Please continue the article on the 2026 drone attack on Saudi Arabia's East–West oil pipeline, picking up after its last sentence.

Extract ->
———
- Smoke rising from the pipeline on 10 September 2026
- Date: 10–11 September 2026
- Location: East–West Crude Oil Pipeline, Riyadh and Medina regions, Saudi Arabia
- Caused by: Attack amid the wider Iran war and disruption of shipping through the Strait of Hormuz
- Methods: Multiple drone strikes on pipeline pumping stations
- Status: Pipeline shut down as a precaution
- Result: Pipeline shut; Saudi oil trade disrupted; oil price raised; no retaliation

Parties
| Saudi Arabia | Iran-aligned militias in Iraq (alleged, denied) Houthis (alleged) |

Casualties and losses
- Several people injured; no deaths reported

= 2026 East–West Crude Oil Pipeline attack =

2026 drone attack on Saudi Arabia's East–West oil pipeline amid the Iran war

On 10–11 September 2026, a series of drone strikes launched from Iraqi territory hit Saudi Arabia's East–West Crude Oil Pipeline amid the wider 2026 Iran war. Saudi Arabia shut down the pipeline as a precautionary measure following the attack, temporarily removing its main alternative route for exporting crude oil while the Strait of Hormuz remained effectively closed by Iran.

== Background ==
With Iran effectively shuttering the Strait of Hormuz amid the ongoing war between the United States and Iran, Saudi Arabia had rerouted about 5 million barrels of oil per day that would otherwise have moved through the Gulf, sending it instead via the 1200 km East–West pipeline to the Red Sea port of Yanbu. Saudi Aramco CEO Amin H. Nasser had said the previous month that the pipeline had played a bigger role in mitigating the oil supply disruption caused by the Iran war than the release of emergency crude reserves. Earlier in the war, in April 2026, attacks on Saudi energy facilities, including a strike on one East–West pipeline pumping station, had already cut the kingdom's oil production capacity by around 600,000 barrels per day. Iran-allied militants had stepped up attacks on Saudi Arabia in the days before the September strikes, including Houthi attacks from Yemen that hit energy facilities and other civilian sites, injuring more than 70 people.

== Attack ==
Drones targeted the pipeline in the Riyadh and Medina regions on the morning of 10 September 2026, causing fires and damage to pump stations and injuring several people, the Saudi government said. Two US officials told CNN that pump stations located next to the pipeline had been struck, and satellite imagery from the Copernicus Sentinel-3 satellite showed a black smoke plume over the pipeline route between Medina and Mahd Al-Dhahab, with NASA's FIRMS system also detecting clustered thermal anomalies in the area. The Saudi Ministry of Energy confirmed on 11 September that the pipeline had been shut down "as a precautionary measure".
———
[Stored data entries]
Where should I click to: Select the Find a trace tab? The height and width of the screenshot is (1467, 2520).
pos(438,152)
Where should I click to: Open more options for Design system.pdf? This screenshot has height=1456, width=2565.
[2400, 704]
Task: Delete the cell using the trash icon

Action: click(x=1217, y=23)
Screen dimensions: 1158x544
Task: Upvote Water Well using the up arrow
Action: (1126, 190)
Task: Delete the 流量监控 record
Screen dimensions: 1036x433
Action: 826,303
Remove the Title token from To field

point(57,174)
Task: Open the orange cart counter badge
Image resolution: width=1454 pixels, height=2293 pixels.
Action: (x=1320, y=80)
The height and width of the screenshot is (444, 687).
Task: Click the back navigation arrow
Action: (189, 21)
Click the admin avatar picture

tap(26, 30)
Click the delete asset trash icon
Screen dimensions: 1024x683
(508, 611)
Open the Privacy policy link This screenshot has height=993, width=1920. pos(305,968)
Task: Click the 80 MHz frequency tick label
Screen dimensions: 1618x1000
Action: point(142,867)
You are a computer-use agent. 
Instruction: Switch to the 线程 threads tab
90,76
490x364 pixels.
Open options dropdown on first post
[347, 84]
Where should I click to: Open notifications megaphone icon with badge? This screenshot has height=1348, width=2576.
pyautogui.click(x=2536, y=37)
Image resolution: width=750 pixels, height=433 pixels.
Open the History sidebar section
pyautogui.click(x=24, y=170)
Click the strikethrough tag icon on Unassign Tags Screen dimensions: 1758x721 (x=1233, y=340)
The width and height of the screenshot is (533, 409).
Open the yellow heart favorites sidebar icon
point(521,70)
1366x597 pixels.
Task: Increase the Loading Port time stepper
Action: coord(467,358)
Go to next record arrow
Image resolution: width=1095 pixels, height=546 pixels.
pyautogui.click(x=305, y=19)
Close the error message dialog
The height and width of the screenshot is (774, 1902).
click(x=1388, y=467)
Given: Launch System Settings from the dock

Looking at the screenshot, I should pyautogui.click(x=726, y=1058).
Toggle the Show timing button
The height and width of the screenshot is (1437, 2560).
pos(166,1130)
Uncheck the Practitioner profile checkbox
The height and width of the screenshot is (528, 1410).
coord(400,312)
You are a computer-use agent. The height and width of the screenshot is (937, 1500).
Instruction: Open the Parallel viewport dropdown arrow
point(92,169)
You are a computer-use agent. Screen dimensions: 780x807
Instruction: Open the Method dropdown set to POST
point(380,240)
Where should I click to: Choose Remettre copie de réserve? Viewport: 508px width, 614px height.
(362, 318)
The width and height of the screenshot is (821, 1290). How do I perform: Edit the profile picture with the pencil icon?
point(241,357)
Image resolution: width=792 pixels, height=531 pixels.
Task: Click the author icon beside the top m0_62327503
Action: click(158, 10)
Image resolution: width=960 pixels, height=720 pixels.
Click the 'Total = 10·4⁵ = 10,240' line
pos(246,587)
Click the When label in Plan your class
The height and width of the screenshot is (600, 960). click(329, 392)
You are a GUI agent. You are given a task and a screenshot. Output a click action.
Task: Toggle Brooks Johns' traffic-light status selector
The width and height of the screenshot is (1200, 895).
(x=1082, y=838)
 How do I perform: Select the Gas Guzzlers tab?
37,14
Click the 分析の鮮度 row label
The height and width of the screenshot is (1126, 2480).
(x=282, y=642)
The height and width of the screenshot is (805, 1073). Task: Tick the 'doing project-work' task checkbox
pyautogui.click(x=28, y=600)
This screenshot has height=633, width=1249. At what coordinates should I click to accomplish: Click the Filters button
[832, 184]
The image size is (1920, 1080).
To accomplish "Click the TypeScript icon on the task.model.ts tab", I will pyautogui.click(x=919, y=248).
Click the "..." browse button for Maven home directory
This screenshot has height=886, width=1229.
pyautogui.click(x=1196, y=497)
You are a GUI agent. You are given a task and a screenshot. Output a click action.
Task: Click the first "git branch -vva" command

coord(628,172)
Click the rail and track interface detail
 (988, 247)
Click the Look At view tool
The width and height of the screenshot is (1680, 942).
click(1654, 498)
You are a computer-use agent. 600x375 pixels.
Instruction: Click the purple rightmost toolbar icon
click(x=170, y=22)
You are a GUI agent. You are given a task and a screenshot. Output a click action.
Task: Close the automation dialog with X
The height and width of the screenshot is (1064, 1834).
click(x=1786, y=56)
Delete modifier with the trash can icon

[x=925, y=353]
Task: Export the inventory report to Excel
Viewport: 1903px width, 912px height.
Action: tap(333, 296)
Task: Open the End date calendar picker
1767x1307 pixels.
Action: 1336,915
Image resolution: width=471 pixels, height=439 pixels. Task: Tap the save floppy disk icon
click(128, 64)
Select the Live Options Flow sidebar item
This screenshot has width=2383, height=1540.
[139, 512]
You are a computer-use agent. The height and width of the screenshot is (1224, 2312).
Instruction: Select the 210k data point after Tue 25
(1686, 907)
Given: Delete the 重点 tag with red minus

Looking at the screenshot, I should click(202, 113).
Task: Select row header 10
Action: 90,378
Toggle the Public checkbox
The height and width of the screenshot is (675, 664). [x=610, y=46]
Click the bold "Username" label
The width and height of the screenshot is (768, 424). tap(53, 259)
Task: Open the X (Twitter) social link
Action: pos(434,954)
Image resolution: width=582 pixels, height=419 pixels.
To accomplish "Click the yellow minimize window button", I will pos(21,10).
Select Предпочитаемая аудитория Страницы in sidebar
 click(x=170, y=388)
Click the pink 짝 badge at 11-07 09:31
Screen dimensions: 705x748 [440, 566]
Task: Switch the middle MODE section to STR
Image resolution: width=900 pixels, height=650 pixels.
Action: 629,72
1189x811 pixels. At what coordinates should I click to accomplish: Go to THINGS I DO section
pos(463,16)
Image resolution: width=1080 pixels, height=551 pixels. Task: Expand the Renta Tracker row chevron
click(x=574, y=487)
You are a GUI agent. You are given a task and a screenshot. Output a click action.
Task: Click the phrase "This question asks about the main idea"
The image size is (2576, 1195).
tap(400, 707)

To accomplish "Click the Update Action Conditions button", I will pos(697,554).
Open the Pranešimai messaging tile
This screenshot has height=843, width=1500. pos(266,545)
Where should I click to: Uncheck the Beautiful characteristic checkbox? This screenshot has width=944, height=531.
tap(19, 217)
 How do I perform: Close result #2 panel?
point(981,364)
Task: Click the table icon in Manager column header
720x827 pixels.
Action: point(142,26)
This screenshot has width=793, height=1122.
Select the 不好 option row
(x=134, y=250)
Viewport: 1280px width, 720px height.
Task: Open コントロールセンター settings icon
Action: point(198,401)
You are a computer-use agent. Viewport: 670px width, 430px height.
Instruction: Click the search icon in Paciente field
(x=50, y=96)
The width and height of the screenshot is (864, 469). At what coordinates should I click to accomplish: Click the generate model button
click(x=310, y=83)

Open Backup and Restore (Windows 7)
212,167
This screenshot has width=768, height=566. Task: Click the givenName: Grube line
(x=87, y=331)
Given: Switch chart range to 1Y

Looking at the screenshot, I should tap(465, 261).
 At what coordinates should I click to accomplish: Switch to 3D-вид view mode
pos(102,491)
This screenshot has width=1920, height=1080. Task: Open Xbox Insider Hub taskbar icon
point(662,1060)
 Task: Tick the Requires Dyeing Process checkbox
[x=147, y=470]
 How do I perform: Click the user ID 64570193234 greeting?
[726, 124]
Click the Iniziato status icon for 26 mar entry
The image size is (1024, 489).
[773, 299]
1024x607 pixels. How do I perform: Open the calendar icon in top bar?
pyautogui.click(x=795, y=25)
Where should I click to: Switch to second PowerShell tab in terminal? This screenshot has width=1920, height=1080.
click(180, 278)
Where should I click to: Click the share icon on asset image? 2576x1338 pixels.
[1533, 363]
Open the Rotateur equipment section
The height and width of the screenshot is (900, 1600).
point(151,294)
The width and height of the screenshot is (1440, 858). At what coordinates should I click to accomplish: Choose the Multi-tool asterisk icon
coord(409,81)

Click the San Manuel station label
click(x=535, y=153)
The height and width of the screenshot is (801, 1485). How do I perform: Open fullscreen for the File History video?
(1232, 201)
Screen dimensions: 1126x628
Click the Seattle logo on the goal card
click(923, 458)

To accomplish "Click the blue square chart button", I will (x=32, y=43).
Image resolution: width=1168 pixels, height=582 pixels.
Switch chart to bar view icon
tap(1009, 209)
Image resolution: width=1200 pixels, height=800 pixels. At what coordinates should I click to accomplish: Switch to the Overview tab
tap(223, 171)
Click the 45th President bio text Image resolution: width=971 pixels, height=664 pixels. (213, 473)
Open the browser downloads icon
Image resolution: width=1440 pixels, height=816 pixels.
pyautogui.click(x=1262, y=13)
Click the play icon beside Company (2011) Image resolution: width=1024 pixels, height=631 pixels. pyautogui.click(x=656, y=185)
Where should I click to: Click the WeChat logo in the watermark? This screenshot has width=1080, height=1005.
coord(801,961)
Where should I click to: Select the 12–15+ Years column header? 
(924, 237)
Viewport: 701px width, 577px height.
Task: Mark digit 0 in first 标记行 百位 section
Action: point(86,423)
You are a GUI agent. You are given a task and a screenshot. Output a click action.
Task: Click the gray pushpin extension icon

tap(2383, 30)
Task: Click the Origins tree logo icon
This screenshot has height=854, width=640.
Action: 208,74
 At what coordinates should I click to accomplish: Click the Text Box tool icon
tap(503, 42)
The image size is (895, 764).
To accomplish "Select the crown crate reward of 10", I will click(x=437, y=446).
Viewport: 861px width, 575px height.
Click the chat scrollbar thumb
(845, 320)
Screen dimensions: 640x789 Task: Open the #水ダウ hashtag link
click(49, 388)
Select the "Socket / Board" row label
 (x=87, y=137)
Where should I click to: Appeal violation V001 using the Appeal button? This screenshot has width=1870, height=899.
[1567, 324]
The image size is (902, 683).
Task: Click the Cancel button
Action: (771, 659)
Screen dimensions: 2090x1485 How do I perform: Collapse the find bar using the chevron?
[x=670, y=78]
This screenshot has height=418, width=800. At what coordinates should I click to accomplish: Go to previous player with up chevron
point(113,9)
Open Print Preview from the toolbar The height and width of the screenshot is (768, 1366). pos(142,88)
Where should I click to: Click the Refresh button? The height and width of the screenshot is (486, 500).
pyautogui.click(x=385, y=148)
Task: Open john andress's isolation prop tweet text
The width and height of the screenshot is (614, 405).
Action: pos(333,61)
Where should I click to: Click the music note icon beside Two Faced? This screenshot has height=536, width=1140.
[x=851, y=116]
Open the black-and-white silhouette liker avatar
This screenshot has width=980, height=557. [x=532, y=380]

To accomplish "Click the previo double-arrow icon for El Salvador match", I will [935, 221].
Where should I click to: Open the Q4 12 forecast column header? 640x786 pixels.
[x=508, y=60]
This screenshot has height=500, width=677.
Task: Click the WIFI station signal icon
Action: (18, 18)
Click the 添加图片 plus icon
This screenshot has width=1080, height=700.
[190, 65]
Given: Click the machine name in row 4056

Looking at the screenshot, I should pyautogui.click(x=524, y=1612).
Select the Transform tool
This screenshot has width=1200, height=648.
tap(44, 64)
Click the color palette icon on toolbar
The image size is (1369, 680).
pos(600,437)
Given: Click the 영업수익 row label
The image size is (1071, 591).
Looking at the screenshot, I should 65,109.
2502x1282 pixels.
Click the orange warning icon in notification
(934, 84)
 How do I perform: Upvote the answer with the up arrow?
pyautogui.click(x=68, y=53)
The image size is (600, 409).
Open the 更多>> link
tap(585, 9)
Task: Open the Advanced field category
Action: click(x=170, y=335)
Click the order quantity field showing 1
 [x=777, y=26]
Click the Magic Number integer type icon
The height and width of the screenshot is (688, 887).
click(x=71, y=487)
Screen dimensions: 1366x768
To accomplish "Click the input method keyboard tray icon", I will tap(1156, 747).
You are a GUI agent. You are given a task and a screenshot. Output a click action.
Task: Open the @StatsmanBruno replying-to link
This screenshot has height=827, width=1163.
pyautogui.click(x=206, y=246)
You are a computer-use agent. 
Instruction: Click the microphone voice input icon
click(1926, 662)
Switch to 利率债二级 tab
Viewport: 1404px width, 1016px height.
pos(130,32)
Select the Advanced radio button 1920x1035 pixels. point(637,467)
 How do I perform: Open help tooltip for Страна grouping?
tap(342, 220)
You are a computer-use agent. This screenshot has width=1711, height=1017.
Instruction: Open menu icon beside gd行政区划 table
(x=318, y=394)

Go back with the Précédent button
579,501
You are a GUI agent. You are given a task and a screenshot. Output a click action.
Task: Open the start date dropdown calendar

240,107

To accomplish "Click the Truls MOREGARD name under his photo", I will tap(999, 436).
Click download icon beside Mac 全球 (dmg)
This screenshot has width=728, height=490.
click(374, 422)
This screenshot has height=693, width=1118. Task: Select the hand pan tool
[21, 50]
———
Answer ->
The Saudi Ministry of Foreign Affairs condemned "the attack on the East-West Pipeline in the Riyadh and Madinah regions by several drones coming from Iraq, which resulted in injuries and some damage that is currently being addressed". Though the origin of the attackers was not officially confirmed, Behnam Ben Taleblu, senior director of the Iran programme at the Foundation for Defense of Democracies, said Iran-aligned militia groups in Iraq had used drones in past attacks on Saudi Arabia, and may have done so again as part of a broader Iranian strategy of using proxies to pressure Arab states to reject a US military presence in the region. The Iraqi Prime Minister's Office said early on 13 September that a military commander who led operations in Maysan Governorate had been dismissed after investigations confirmed the drone attacks had been launched from a location within that southern Iraqi province.

The Iraqi militias have denied having any involvement in the attack, stating that the allegations were "a source of pride if we had carried out such an action", but "not something we claim".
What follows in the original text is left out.